TASK PROMPT - Please copy the listing that follows exactly, leaving out any pictures.

DATA -
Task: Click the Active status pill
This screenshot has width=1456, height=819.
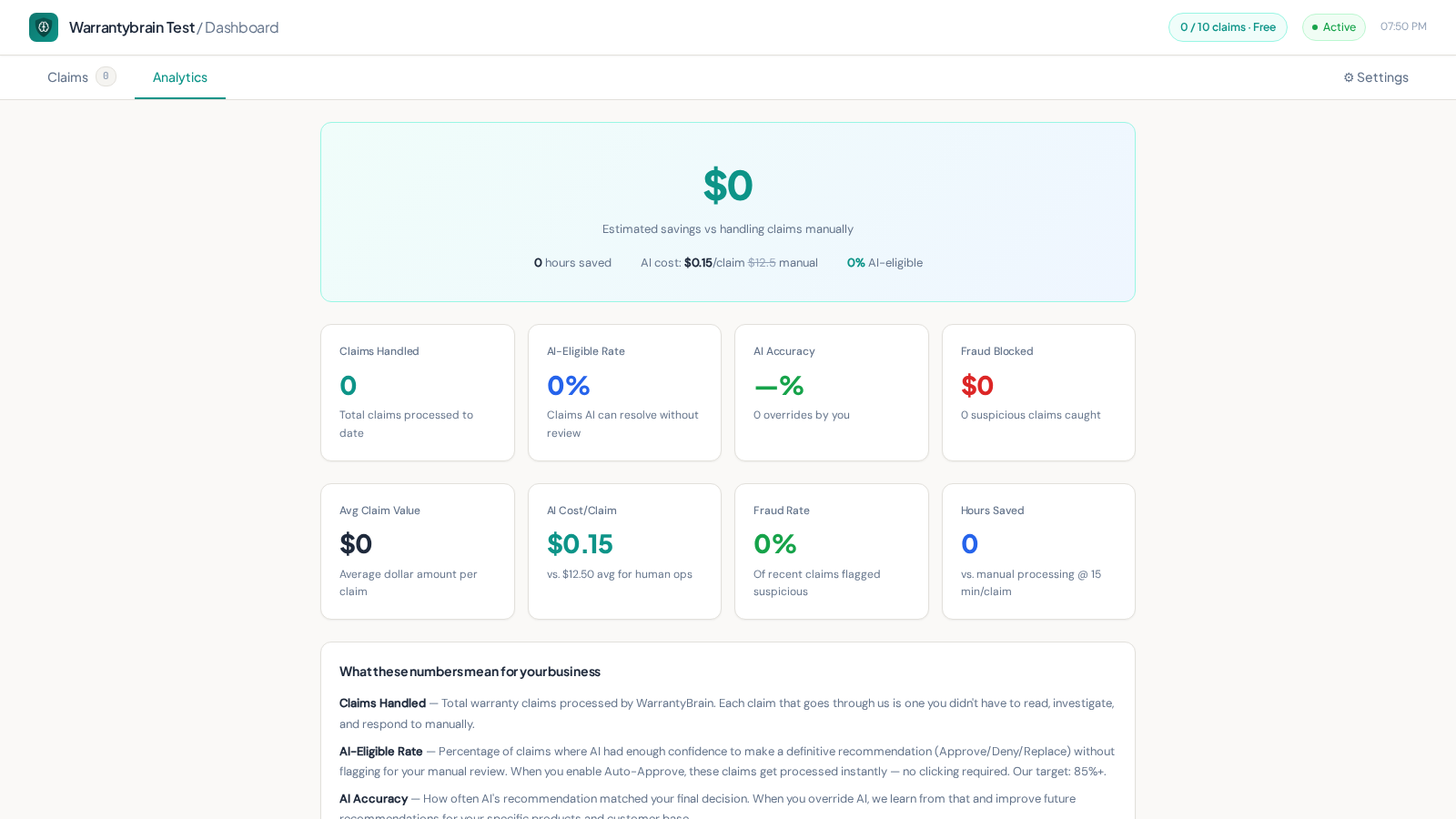Action: (x=1334, y=27)
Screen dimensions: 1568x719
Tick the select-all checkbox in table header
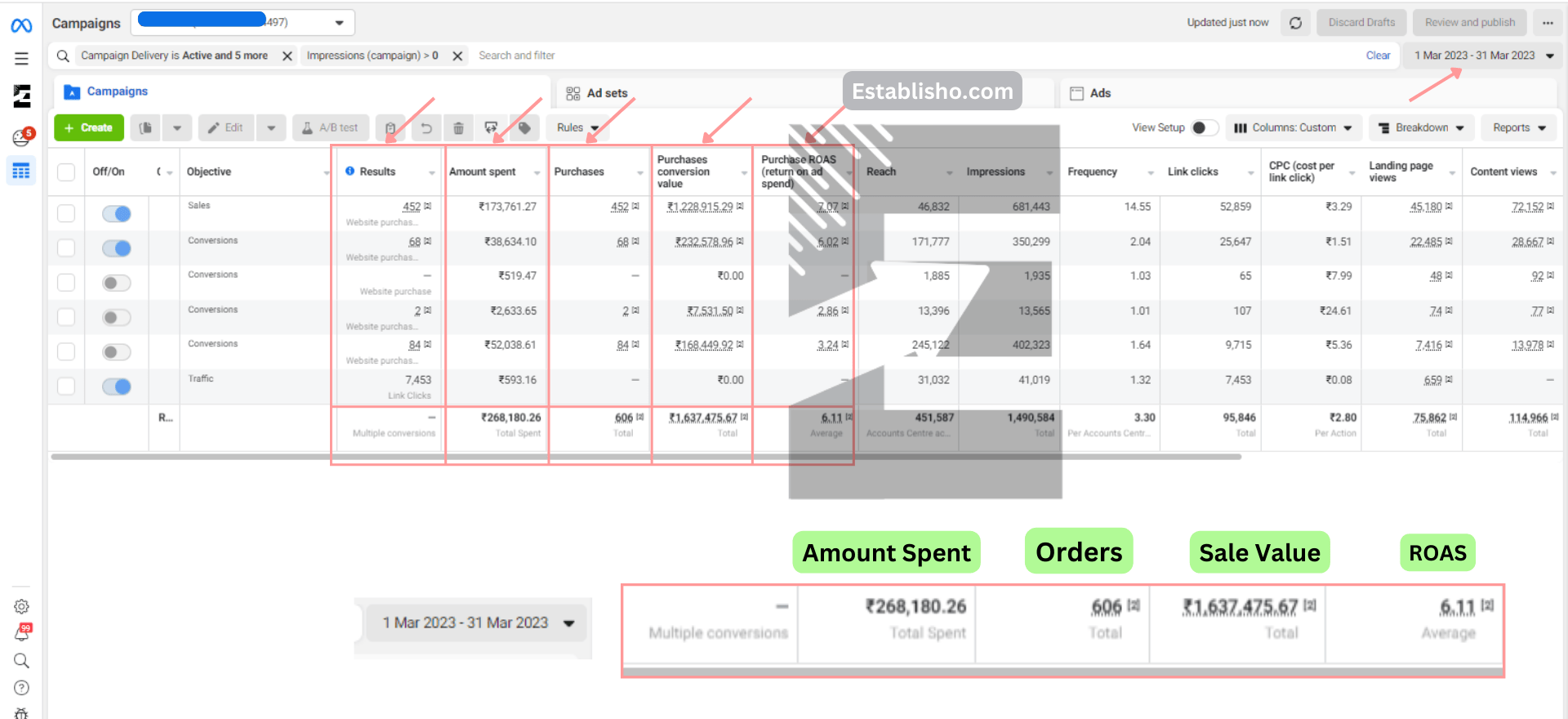[x=66, y=172]
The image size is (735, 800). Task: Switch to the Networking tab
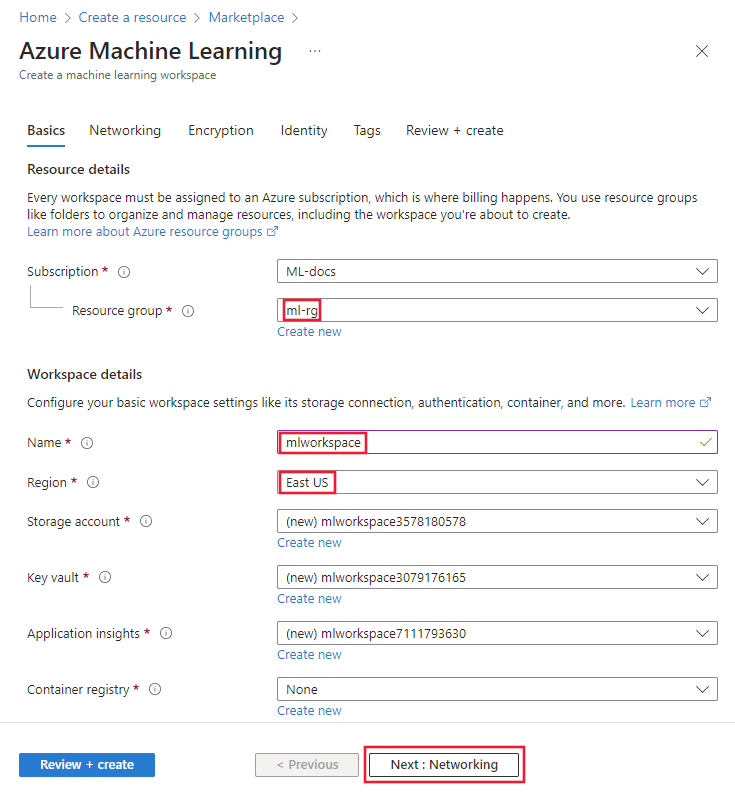point(125,130)
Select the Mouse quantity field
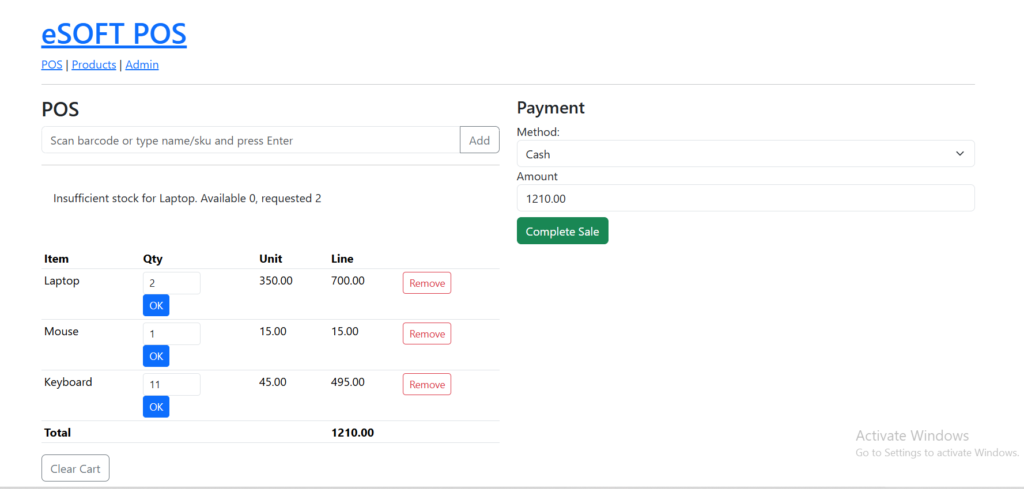The height and width of the screenshot is (489, 1024). point(171,333)
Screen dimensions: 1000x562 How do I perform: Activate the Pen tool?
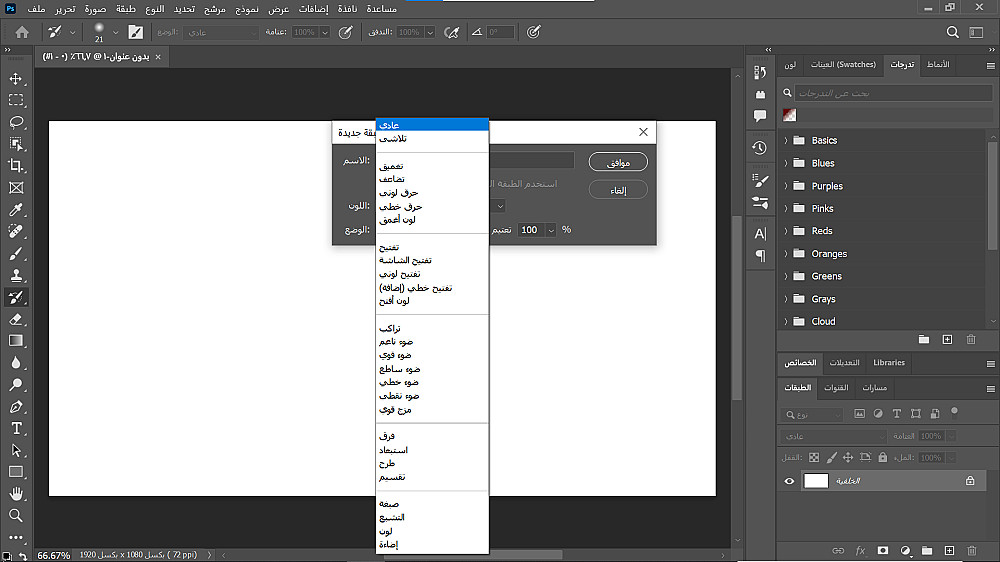coord(16,407)

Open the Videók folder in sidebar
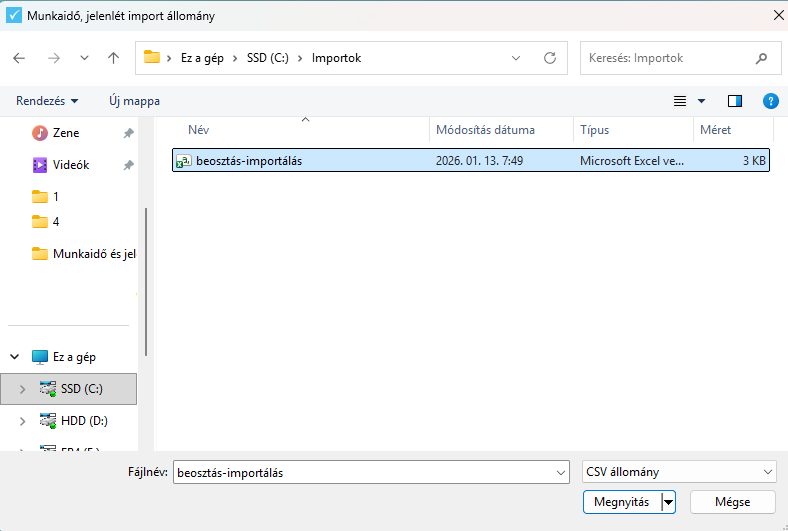70,165
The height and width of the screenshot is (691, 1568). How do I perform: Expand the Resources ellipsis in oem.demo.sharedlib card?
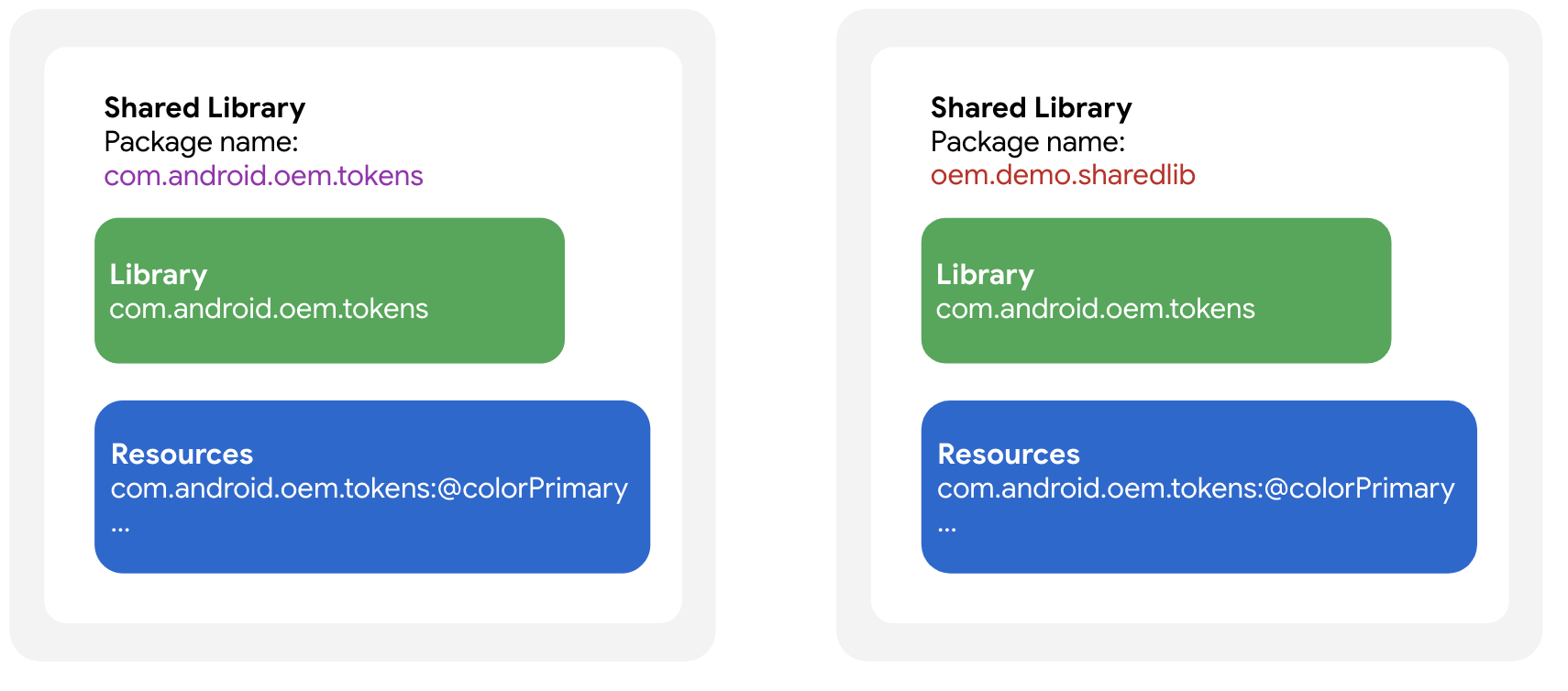pyautogui.click(x=947, y=528)
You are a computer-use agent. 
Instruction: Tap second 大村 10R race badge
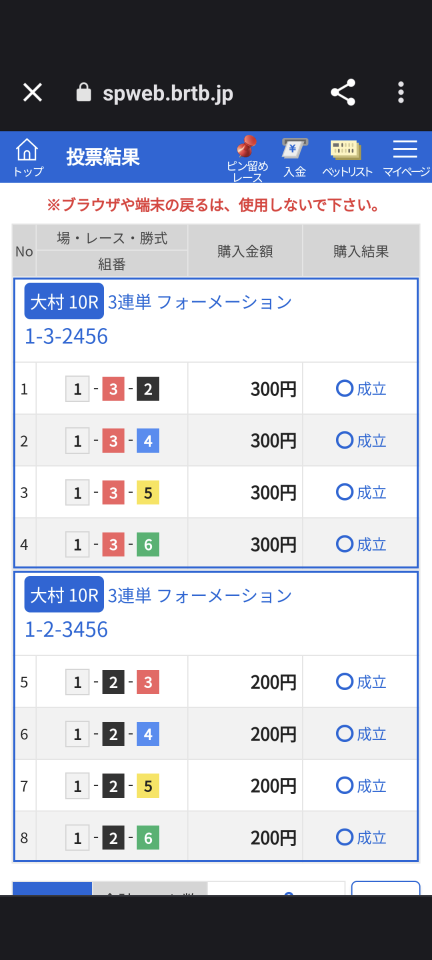pyautogui.click(x=64, y=595)
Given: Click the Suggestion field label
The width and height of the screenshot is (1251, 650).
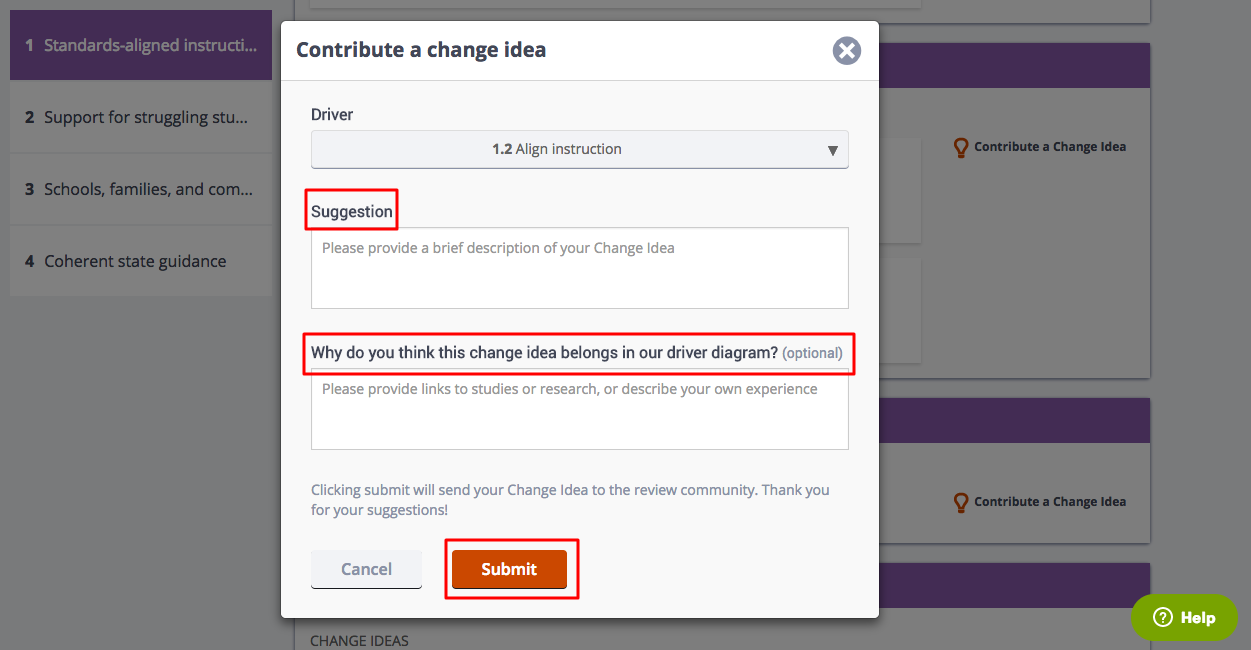Looking at the screenshot, I should click(x=352, y=212).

TASK RESULT -
Task: Click the Active status pill
This screenshot has width=1456, height=819.
Action: (x=1334, y=27)
Screen dimensions: 1568x719
Tick the select-all checkbox in table header
[x=66, y=172]
The image size is (735, 800). Task: Switch to the Networking tab
point(125,130)
Select the Mouse quantity field
The height and width of the screenshot is (489, 1024). point(171,333)
Screen dimensions: 1000x562 How do I perform: Activate the Pen tool?
coord(16,407)

Open the Videók folder in sidebar
70,165
The height and width of the screenshot is (691, 1568). How do I perform: Expand the Resources ellipsis in oem.demo.sharedlib card?
pyautogui.click(x=947, y=528)
You are a computer-use agent. 
Instruction: Tap second 大村 10R race badge
pyautogui.click(x=64, y=595)
Given: Click the Suggestion field label
The width and height of the screenshot is (1251, 650).
Looking at the screenshot, I should click(x=352, y=212).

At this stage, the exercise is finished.